Il Pd grande assente nella politica locale. E Pizzutelli se ne va
Il Partito Democratico non riesce a far decollare neppure la stagione congressuale. Ricorsi, controdeduzioni e interpretazioni giuridiche hanno ulteriormente ingessato i Dem in Ciociaria. Non è un problema di “correnti”, che ci sono sempre state. Oggi Francesco De Angelis e Sara Battisti si ritrovano su versanti contrapposti, ma situazioni del genere ci sono state pure in passato. Ricordate la stagione dei due Francesco, De Angelis e Scalia? Ricordate il derby sul modello River Plate-Boca tra Antonio Pompeo ed Enrico Pittiglio per la presidenza della Provincia? Allora però il Pd rappresentava il fulcro della coalizione di centrosinistra, riusciva comunque a gestire le divisioni e soprattutto vinceva.

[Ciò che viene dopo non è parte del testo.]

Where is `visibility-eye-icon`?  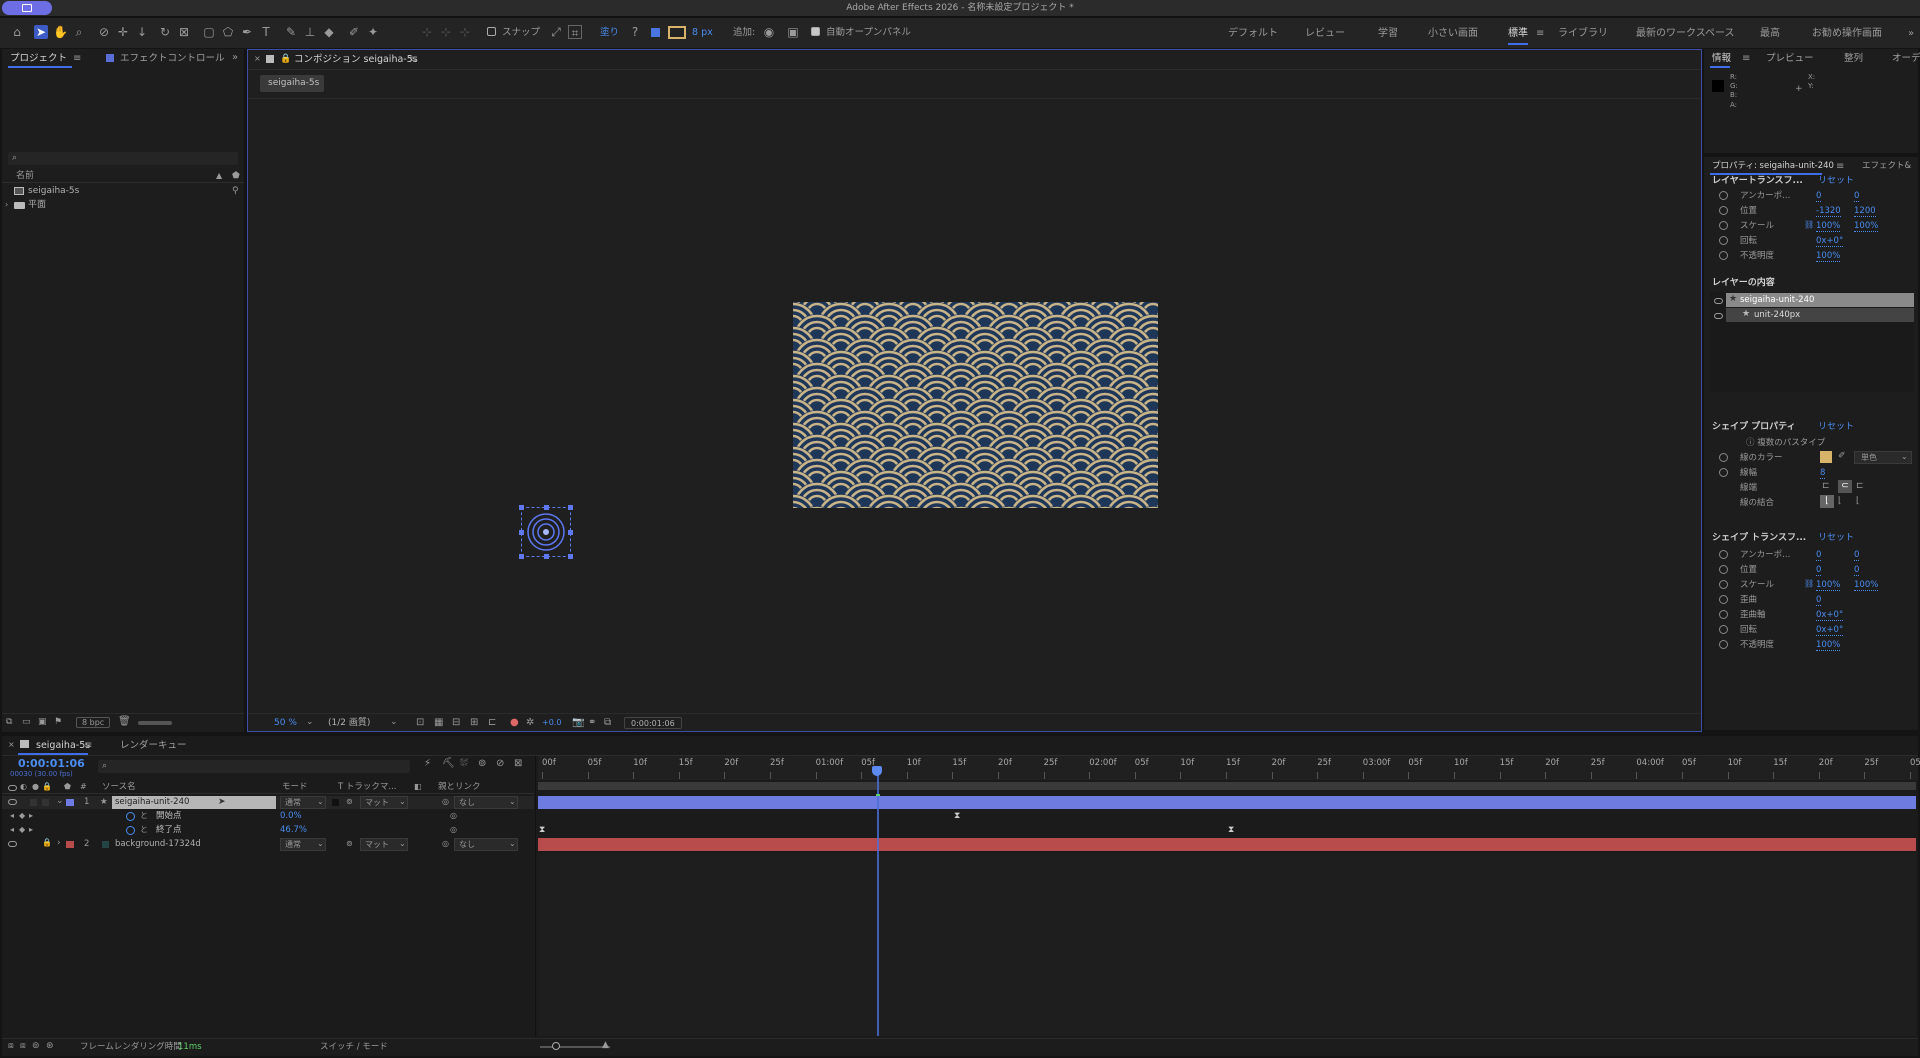
visibility-eye-icon is located at coordinates (12, 844).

Perché c’era il pieno riconoscimento (politico) dell’avversario interno. Oggi non è più così. Si cercano le “conte” dal sapore di resa dei conti. Si rifiuta sul nascere ogni ipotesi di trovare perlomeno dei confini condivisi a livello di tempi e procedure. Le conseguenze sono molteplici: sconfitte a raffica a Frosinone e Ceccano, difficoltà a presentare il simbolo sulla scheda, divisioni sostanziali a Ferentino e Anagni, ridimensionamento nella governance di tutti gli enti intermedi. Intanto ieri Angelo Pizzutelli si è dimesso da capogruppo del partito al Comune di Frosinone. Il fuoco covava sotto la cenere da almeno due anni. Perché Pizzutelli ha chiesto (inutilmente) una maggiore attenzione del partito per il gruppo del capoluogo. Inoltre è stanco del fatto che nonostante le 700-800 preferenze ottenute nelle ultime tre elezioni (stando all’opposizione), mai venga tenuto in considerazione sul piano politico. Ha sbattuto la porta. Rumorosamente e clamorosamente. Un segnale enorme che testimonia quanto influisca negativamente il vuoto politico del partito.